Earlier this week, Romney and President Obama traded barbs over poverty, amid growing calls by Republicans to address inequality.
“Even though their policies haven’t quite caught up yet, their rhetoric is starting to sound pretty Democratic,” Obama said on Thursday, referring to the GOP. He alluded to Romney being “suddenly deeply concerned about poverty,” adding: “That’s great, let’s go. Let’s do something about it.”
Romney shot back at the president late Thursday night. “Mr. Obama, wonder why my concern about poverty? The record number of poor in your term, and your record of failure to remedy,” he tweeted.
Such attacks are likely to pile up as the 2016 race gets going, just as they did during the last presidential election, when Newt Gingrich called Obama the “food stamp president.”
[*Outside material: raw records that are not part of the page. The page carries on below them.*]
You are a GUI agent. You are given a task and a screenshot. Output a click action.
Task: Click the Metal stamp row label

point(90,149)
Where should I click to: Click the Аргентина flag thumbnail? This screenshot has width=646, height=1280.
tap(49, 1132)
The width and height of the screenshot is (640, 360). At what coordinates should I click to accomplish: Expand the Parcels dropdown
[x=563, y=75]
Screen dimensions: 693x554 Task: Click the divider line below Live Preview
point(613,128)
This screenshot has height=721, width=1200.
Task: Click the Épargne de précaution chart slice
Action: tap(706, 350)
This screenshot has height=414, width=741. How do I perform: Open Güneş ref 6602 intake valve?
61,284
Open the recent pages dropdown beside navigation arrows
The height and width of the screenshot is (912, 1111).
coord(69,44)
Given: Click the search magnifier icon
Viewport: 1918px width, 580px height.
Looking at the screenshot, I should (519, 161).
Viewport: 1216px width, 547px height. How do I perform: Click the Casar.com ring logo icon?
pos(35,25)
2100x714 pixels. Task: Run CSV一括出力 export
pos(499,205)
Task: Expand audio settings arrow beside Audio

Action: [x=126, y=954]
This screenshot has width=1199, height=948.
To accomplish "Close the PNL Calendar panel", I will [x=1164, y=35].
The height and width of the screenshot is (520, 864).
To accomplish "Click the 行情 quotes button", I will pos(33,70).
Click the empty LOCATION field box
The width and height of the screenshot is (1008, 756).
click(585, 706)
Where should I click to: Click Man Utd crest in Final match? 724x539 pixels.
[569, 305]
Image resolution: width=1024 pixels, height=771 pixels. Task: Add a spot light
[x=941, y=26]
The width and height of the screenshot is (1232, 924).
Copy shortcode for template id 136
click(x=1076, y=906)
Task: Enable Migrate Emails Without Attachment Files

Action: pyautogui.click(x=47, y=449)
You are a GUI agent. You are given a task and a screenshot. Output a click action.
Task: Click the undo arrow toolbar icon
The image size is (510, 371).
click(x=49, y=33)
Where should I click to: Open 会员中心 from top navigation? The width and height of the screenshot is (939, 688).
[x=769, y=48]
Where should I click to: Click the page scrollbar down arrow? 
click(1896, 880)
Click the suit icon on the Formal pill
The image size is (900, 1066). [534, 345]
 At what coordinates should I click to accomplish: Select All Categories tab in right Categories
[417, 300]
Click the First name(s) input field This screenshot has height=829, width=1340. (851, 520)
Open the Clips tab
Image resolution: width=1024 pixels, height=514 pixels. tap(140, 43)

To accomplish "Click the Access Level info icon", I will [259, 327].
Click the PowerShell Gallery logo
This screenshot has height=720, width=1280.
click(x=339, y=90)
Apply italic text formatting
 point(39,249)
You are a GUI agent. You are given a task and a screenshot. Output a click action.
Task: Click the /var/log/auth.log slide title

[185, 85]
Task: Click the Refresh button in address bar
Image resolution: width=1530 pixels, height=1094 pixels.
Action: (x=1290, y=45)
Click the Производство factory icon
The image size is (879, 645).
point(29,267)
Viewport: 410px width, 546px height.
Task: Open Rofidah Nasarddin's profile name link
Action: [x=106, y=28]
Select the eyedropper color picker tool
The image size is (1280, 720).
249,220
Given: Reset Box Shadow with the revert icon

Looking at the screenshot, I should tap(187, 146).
But then, as now, the attacks don’t tell the full truth of the president’s record on poverty.
“Obviously the president came into office at a time of terrible economic conditions,” says Michael Strain of the American Enterprise Institute. “We have mandatory spending programs that are means-tested, and whether it was Bush in office or Obama, food stamp rolls would have come up.”
Obama expanded the safety net through his 2009 stimulus, but the legislation actually prevented even more Americans from falling into poverty through larger tax credits, emergency unemployment benefits, and expanded food assistance. The Center for Budget and Policy Priorities (CBPP) estimates that the recovery act ultimately kept about 7 million people above the poverty line.